MATERIAL SUPPLIED Block Start

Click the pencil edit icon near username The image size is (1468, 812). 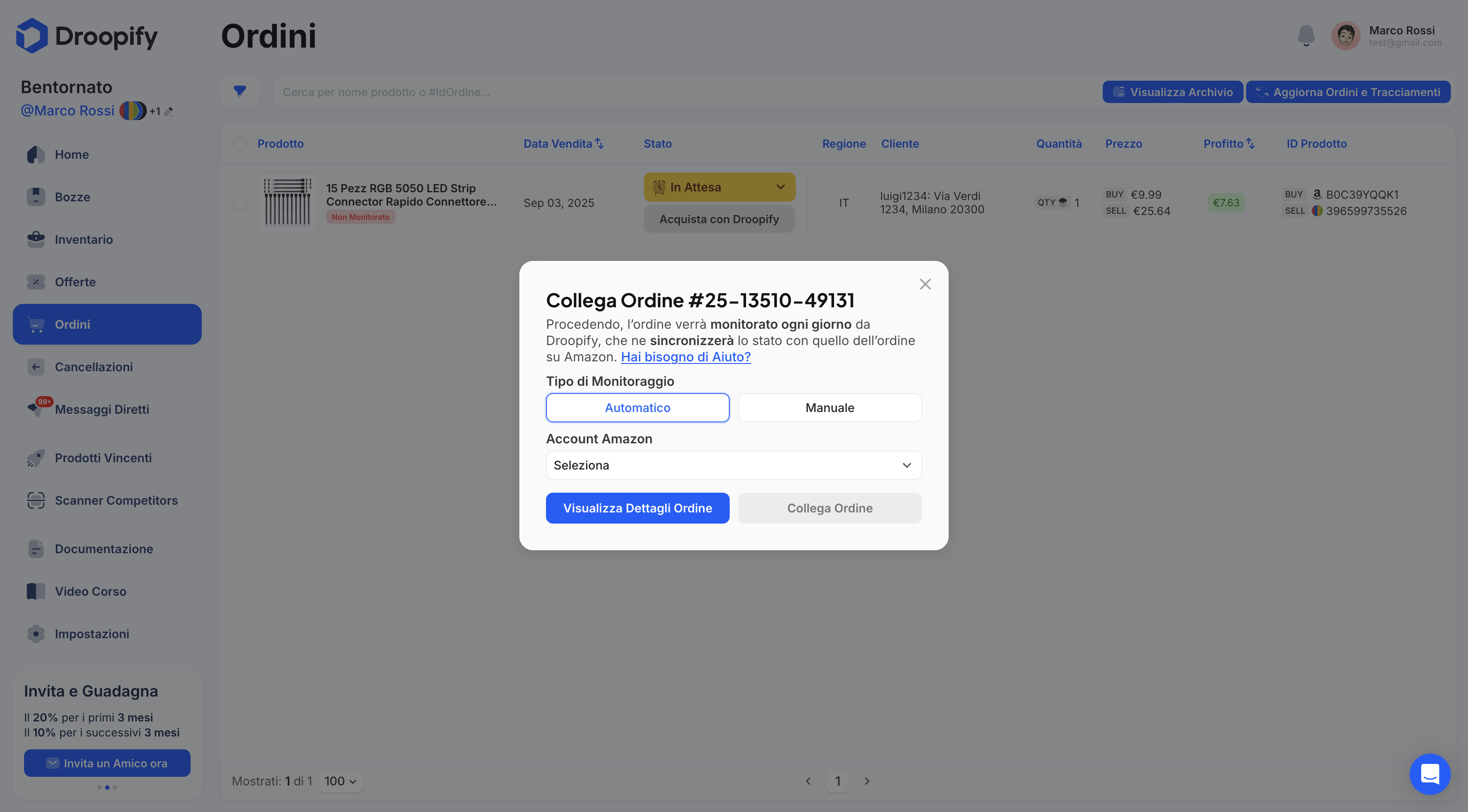[x=169, y=112]
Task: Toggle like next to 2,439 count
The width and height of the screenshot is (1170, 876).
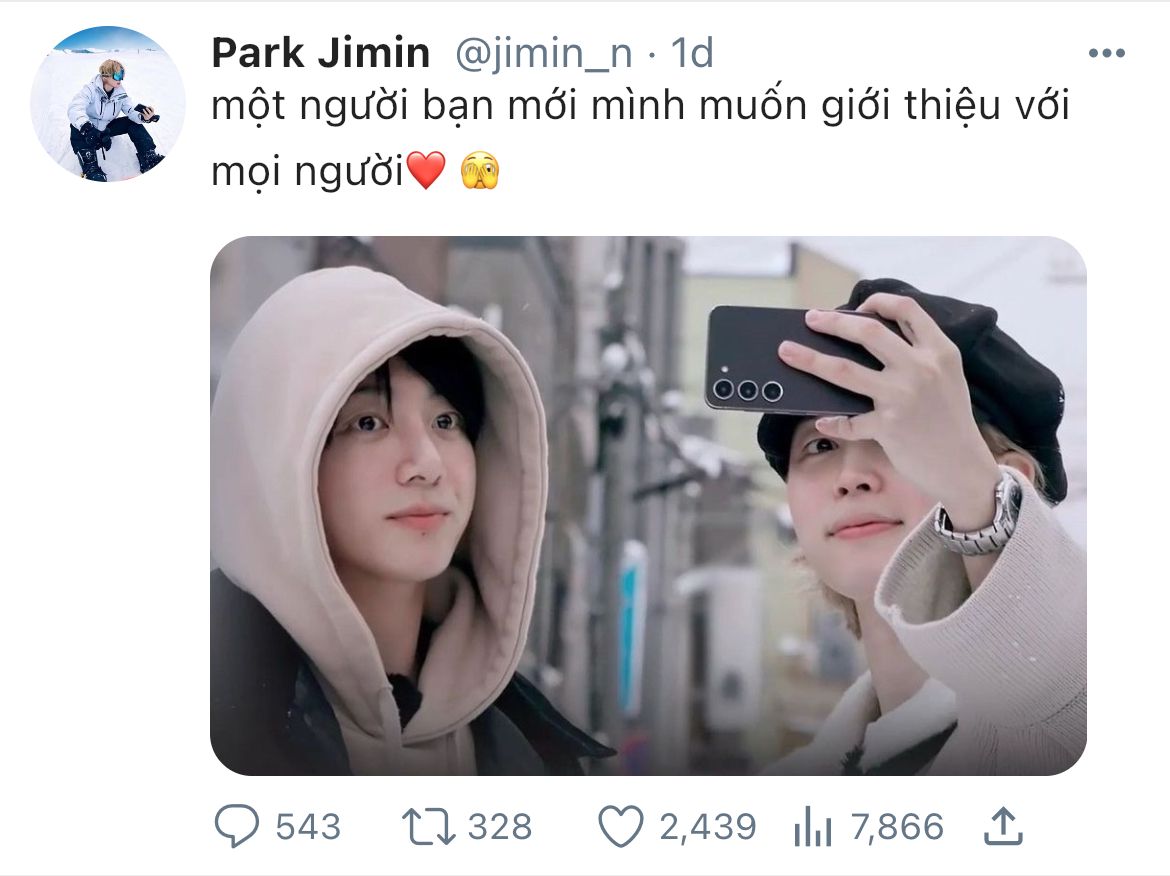Action: pyautogui.click(x=621, y=827)
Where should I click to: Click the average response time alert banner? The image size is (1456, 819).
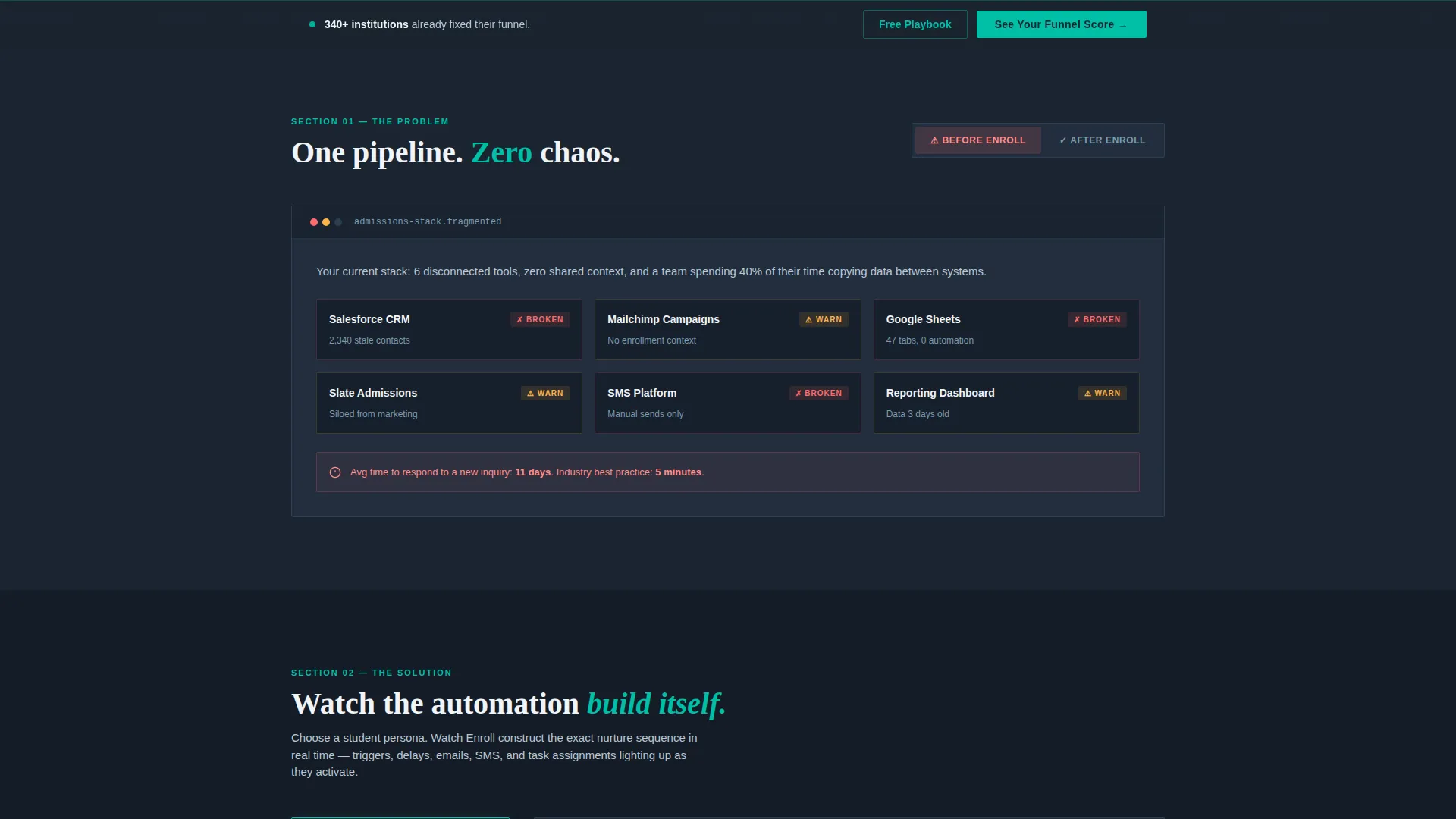coord(728,472)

MATERIAL SUPPLIED Block End

### ACTIVITY
Give back word for word the lines from the one containing "Where should I" through the final line of the data above. Pictures are to be left out.

### ANSWER AREA
Where should I click to: Click the average response time alert banner? The image size is (1456, 819).
coord(728,472)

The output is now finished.